Worst of all, execution risks imposing the ultimate and irrevocable punishment on the wrong person. The 18th century English jurist William Blackstone wrote that it is better that 10 guilty people escape than that one innocent suffer. A system that accepts any risk, however small, of putting the innocent to death should provoke special revulsion.

Whether this has actually happened is up for debate: There's no way for an executed person to be officially exonerated. Yet serious doubts have been raised in a dozen cases just in the past decade. In the past 40 years, more than 130 people have been released from death row after evidence emerged of their wrongful convictions. That number is almost certain to grow because more convictions are being challenged on grounds of DNA evidence, police and prosecutorial misconduct, and the increasingly acknowledged limitations of eyewitness testimony.

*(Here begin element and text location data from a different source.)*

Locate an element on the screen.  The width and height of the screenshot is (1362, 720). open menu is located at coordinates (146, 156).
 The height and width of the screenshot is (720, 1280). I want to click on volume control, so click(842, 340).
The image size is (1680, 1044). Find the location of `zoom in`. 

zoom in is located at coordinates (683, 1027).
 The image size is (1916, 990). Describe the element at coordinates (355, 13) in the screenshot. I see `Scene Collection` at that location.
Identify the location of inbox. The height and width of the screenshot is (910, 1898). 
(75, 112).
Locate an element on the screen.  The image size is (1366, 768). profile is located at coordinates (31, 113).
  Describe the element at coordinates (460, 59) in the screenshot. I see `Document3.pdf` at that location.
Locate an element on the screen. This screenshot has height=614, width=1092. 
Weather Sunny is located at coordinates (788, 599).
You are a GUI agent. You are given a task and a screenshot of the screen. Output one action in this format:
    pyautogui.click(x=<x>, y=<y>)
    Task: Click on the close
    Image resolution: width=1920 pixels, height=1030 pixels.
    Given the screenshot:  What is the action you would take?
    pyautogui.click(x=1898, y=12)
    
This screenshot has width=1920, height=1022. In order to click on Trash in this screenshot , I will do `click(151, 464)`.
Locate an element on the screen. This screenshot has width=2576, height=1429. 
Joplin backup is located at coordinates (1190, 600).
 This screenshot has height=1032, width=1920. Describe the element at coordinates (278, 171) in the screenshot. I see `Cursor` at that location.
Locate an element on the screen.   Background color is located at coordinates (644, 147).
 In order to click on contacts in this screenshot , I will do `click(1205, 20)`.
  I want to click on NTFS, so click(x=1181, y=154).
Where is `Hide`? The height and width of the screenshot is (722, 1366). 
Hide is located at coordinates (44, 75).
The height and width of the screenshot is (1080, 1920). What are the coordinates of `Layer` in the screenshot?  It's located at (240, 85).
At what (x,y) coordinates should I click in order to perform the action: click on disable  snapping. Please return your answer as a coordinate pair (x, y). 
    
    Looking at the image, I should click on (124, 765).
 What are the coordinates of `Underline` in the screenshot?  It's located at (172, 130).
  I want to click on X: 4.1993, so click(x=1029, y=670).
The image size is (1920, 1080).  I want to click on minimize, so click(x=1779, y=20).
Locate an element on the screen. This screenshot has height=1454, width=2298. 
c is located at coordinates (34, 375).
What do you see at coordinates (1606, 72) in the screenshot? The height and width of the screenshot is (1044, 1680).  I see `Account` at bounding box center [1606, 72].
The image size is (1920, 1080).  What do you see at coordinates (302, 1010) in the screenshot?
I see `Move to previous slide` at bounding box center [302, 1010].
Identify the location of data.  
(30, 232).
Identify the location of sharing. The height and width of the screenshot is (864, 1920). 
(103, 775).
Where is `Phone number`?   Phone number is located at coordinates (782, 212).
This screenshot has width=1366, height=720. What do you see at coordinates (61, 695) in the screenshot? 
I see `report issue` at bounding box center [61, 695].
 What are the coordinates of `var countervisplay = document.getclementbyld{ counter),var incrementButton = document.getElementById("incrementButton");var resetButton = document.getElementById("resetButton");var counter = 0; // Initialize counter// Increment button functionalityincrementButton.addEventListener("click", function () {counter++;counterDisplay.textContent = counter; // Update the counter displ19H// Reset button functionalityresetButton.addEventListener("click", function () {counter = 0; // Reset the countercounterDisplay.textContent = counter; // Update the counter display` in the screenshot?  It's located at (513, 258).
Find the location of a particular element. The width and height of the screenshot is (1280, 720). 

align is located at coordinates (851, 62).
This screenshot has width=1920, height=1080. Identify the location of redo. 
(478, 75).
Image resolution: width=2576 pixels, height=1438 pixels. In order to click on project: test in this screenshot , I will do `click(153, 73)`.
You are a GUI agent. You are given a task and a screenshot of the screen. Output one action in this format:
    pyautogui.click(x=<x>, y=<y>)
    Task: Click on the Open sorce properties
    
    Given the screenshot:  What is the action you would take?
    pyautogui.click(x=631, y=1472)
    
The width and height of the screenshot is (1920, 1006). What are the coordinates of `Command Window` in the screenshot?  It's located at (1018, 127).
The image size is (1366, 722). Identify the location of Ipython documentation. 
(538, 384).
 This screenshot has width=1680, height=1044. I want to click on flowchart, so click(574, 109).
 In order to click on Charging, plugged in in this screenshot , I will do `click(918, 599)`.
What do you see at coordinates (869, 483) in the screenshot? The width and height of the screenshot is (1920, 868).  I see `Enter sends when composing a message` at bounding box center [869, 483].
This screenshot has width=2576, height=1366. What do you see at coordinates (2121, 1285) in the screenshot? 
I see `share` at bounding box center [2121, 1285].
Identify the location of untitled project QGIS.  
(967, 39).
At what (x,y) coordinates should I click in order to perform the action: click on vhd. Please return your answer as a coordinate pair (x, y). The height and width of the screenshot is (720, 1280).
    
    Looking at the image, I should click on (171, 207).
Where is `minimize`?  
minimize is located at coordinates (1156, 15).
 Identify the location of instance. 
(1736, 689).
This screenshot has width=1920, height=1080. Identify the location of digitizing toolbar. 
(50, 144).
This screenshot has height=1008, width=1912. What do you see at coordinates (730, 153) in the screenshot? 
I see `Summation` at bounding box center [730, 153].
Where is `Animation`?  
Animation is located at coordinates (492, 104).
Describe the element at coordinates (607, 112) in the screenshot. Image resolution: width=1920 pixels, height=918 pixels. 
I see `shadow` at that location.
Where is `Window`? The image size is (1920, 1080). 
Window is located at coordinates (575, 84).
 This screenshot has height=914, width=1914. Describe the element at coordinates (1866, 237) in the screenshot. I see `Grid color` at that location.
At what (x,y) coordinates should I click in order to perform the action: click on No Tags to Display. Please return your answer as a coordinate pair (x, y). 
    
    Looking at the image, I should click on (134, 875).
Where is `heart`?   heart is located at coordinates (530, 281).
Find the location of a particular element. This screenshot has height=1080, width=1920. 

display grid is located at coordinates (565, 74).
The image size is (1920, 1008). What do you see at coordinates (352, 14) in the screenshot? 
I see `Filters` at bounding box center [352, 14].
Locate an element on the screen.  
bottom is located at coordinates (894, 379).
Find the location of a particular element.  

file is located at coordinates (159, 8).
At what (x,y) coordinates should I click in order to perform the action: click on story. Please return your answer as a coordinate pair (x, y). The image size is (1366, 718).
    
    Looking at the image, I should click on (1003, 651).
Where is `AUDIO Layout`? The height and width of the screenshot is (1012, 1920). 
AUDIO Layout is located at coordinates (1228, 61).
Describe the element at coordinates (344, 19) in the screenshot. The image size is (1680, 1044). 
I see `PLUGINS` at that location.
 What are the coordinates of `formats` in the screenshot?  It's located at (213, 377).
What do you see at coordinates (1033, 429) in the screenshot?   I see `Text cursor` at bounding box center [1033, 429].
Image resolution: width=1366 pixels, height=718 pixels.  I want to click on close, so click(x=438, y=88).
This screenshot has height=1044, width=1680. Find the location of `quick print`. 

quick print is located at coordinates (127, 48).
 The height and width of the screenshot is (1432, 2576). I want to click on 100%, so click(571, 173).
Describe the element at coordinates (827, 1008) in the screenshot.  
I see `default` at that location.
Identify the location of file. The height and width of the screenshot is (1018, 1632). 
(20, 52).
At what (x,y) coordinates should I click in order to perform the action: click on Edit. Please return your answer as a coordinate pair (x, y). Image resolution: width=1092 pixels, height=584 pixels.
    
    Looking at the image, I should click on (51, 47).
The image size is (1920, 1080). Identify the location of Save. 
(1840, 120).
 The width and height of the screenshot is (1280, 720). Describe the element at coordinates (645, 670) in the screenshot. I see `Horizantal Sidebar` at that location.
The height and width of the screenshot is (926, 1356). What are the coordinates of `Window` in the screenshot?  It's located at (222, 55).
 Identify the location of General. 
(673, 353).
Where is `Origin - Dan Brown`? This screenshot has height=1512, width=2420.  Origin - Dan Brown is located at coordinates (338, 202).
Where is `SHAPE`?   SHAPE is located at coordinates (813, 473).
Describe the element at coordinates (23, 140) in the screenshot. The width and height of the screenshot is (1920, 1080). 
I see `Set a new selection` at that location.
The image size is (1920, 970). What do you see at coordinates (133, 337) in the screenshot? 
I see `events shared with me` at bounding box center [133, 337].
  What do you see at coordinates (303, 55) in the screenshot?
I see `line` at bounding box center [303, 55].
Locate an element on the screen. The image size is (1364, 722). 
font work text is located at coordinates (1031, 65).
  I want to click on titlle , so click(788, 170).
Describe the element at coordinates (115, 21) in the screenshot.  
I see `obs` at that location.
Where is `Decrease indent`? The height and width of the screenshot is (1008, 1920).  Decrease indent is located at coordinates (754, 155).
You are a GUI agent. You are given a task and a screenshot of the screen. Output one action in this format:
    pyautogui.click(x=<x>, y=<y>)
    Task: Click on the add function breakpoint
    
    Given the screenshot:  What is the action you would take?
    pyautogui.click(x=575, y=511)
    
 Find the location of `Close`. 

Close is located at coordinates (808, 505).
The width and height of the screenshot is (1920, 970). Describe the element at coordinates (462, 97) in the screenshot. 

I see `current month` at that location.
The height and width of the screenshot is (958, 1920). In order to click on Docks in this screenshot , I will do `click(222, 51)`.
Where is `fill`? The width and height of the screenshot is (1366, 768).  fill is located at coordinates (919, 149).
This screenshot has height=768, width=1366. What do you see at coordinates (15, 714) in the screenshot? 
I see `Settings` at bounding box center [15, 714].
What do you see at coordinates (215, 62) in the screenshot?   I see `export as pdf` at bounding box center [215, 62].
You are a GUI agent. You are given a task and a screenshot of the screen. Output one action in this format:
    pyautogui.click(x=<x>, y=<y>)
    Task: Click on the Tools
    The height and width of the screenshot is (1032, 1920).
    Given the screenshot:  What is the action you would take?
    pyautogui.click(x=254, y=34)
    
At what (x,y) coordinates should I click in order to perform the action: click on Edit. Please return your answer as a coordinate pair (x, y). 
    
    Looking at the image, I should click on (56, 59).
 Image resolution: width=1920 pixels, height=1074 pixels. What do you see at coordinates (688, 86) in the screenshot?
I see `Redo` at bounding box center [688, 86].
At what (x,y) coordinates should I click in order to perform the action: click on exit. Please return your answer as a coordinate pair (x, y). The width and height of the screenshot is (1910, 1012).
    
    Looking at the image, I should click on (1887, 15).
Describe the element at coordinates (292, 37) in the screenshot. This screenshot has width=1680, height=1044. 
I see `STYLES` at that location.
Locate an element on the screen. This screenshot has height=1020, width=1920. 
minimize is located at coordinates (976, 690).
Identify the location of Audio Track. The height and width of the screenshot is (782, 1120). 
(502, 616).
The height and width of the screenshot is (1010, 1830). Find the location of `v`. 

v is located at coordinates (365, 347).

It's true that the purpose of punishment is not only deterrence but also retribution. But this doesn't justify the popular view that killers should be killed, any more than it would support the idea that rapists should be raped or thieves stolen from. To be just, retribution must be measured and restrained. That's the difference between justice and revenge.

What about those cases in which the crime is truly monstrous and there can be no doubt about guilt? Timothy McVeigh, the terrorist who murdered 168 people in the 1995 Oklahoma City bombing, comes to mind. For that matter, think of Adolf Hitler or Pol Pot.

Most abolitionists argue that capital punishment would be morally wrong even in these egregious cases, because it is evil in itself, and because the state has no right to commit premeditated killing. This goes too far. The state does have that right, and exercises it frequently for purposes of national defense. In principle, the death penalty might indeed be just punishment for those most heinous crimes.

The problem is that this principle can't be safely applied, certainly not as a matter of routine criminal justice. The extraordinary crimes that would justify the death penalty are difficult to imagine, much less define, before the fact. And, even in exceptional cases, the requirement to prove guilt beyond any doubt is hard to satisfy. (What does "beyond any doubt" actually mean? Is a psychopath guilty beyond any doubt?)

Let's allow that it would have been right to execute Hitler. But let's also recognize that restricting the death penalty to the few cases where it would be both just and safe is impractical. The best pragmatic course is not to use the death penalty more sparingly but to abolish it outright.